Solution 2: Sliding Window

Trim old messages and keep only the most recent N messages.

if (messages.length > MAX_MESSAGES) {
  const systemSummary = await summarize(messages.slice(0, -MAX_MESSAGES));
  messages = [
    { role: "user", content: `[Previous conversation summary] ${systemSummary}` },
    ...messages.slice(-MAX_MESSAGES)
  ];
}

Solution 3: Read Only What You Need

Instead of reading entire files, create tools that fetch only specific line ranges or search results.

tools: [
  { name: "read_file" },        // entire file
  { name: "read_lines" },       // specific line range
  { name: "grep" },             // pattern matching results
  { name: "search_codebase" },  // keyword search
]

This is exactly what Claude Code does. It uses Grep to search for relevant files first, then reads only the necessary parts with Read. It doesn't blindly read entire files.

Solution 4: Sub-Agents

Like Claude Code's Task tool, you can spawn separate agents for different parts of the work.

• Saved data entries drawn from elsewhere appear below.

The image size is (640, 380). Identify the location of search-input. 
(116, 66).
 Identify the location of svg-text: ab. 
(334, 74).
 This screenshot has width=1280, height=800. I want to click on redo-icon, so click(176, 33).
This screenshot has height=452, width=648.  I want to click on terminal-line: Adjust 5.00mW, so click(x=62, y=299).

Main Agent (context: full conversation)
  ├── Sub-Agent A: "Analyze src/auth/"  → independent context
  ├── Sub-Agent B: "Analyze src/api/"   → independent context
  └── Sub-Agent C: "Analyze tests"      → independent context

Each sub-agent has its own messages array. When finished, it returns only a summary to the main agent. This way you don't need to fit everything into a single context window.

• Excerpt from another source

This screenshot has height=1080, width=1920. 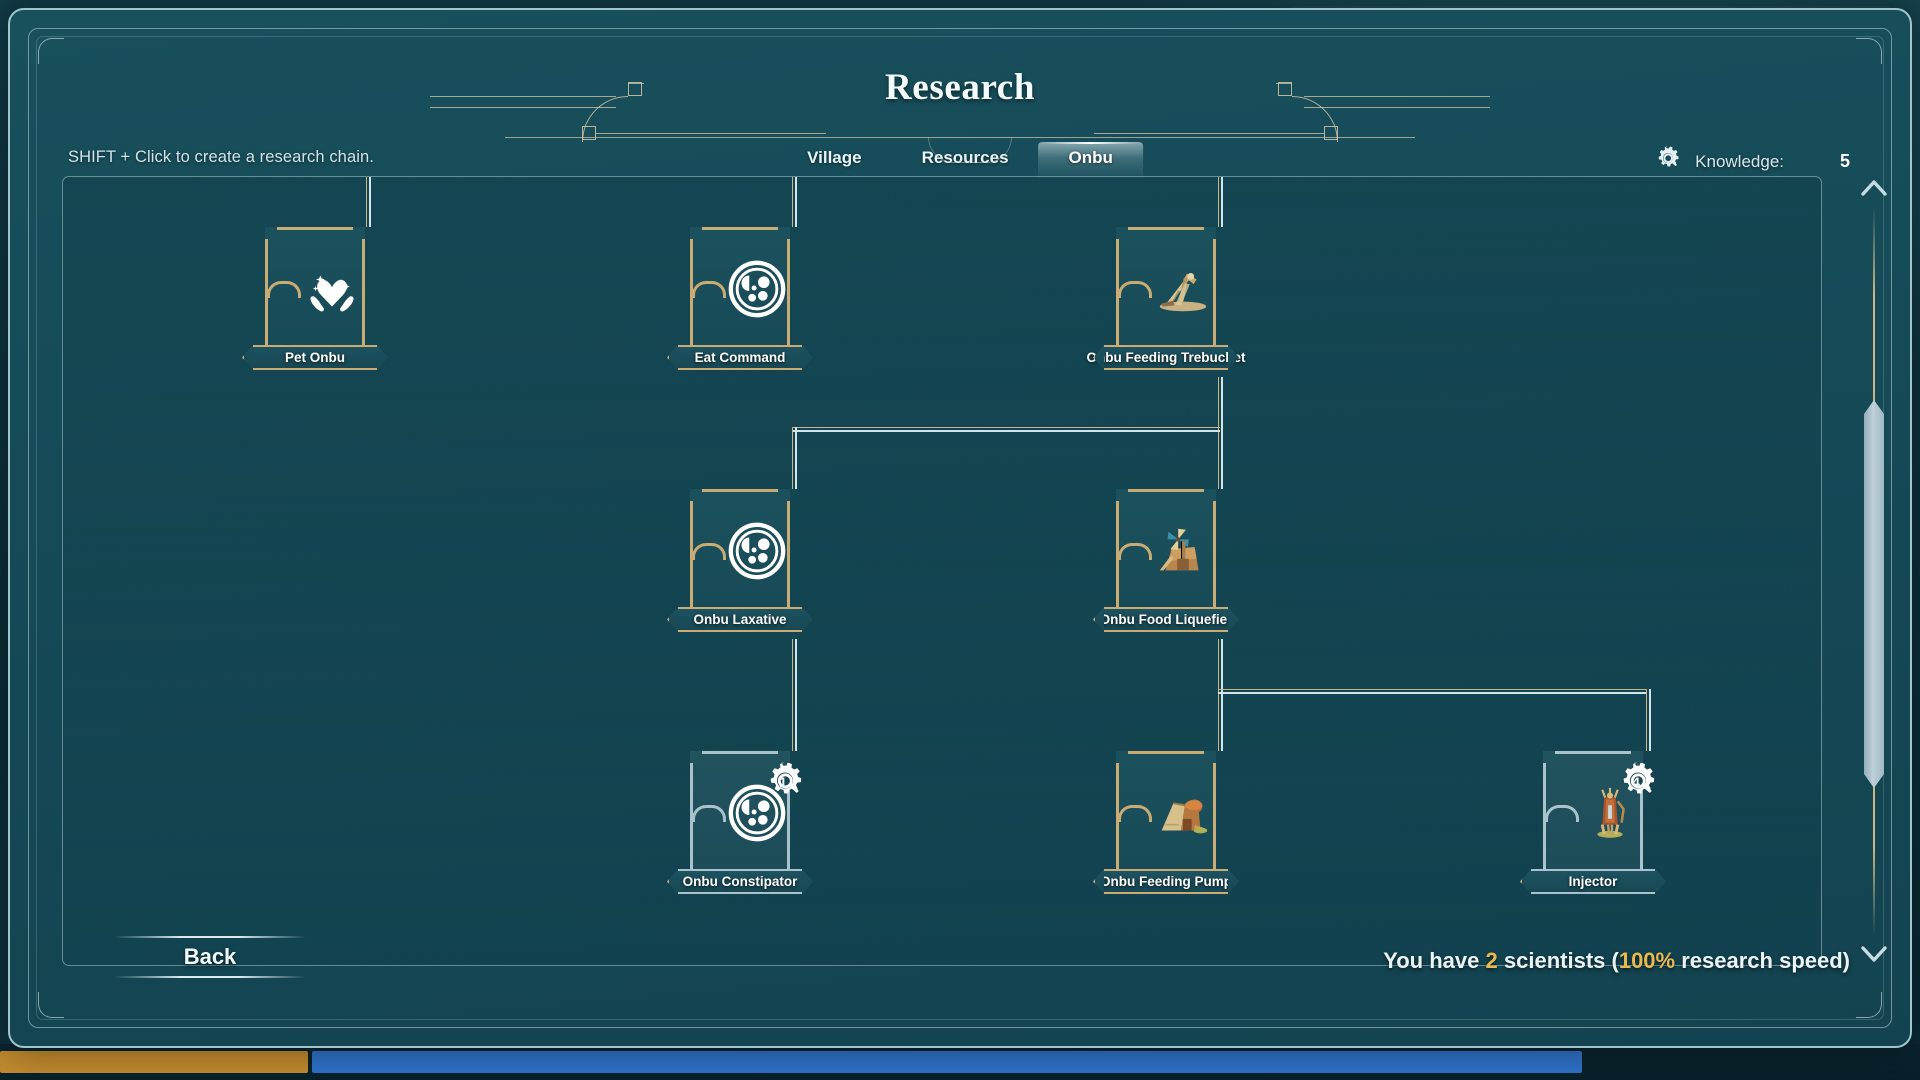 I want to click on research-speed-value: 100%, so click(x=1647, y=960).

Context management is one of the hardest parts of building agents "well." The Agent Loop itself is simple, but deciding what information to keep and what to discard as conversations grow is what separates good services from great ones.

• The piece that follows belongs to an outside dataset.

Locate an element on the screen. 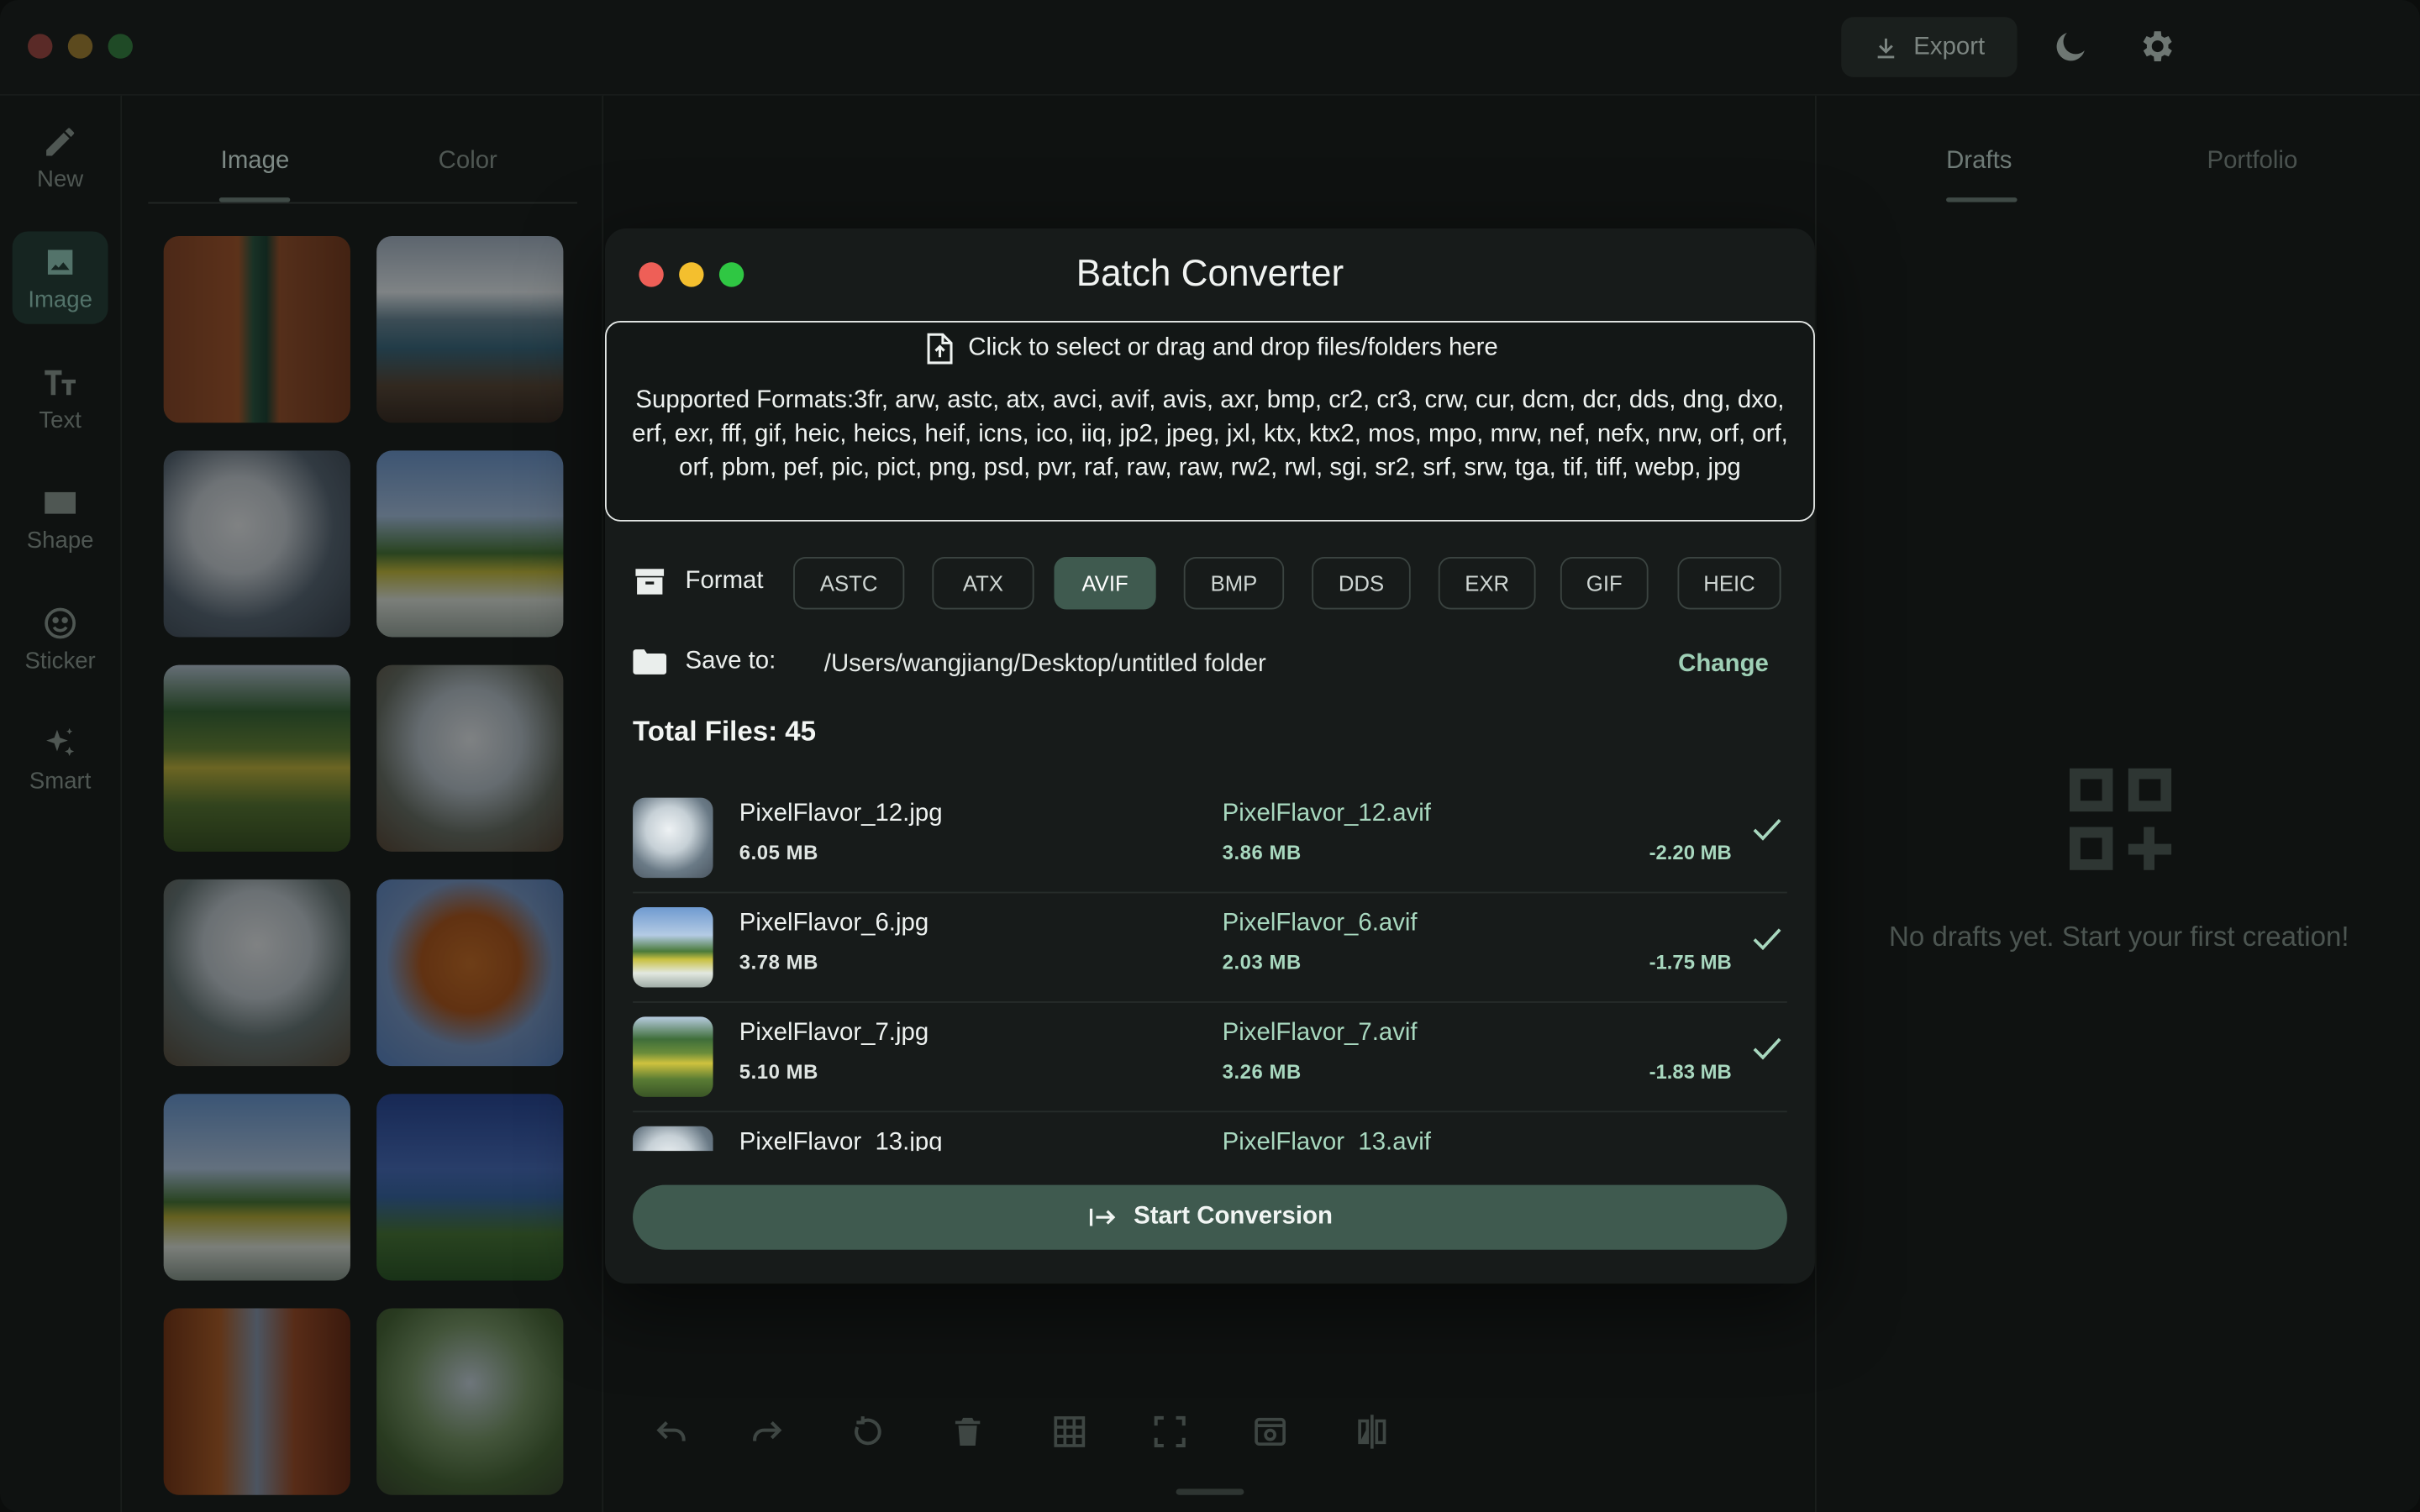 The width and height of the screenshot is (2420, 1512). active-tab-indicator is located at coordinates (255, 200).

Where Does Differentiation Come From?

If the basic architecture is similar, where do service differences come from? A few key factors stand out.

Model performance is the most important. Given the same tools, some models use them effectively in the right situations, while others misuse them. That's why recent models like Claude Sonnet 4.5 and GPT-4 receive good reviews as coding agents.

System prompt design matters too. How you instruct the LLM with guidelines like "you're a coding expert," "always read files before modifying them," or "retry on errors" completely changes behavior patterns.

Tool design is another differentiator. Even with the same file-reading tool, error handling, permission management, and performance optimization affect user experience.

Context management is also important. As conversations grow longer, so does the messages array. You need to decide what to summarize, what to keep, and when to start fresh context.

Finally, UX matters. Even with identical functionality, UI/UX design completely changes the perceived quality for users.

Lower Barriers to Entry, But...

As LLM APIs have evolved, the barriers to building conversational AI services have dropped significantly. You can implement the core logic in a few hundred lines.

But building it "well" is still hard. Designing good tools, writing appropriate prompts, and implementing stable loops require experience and know-how.

One thing is certain though: we've entered an era where anyone can build their own AI agent. All you need is an LLM API.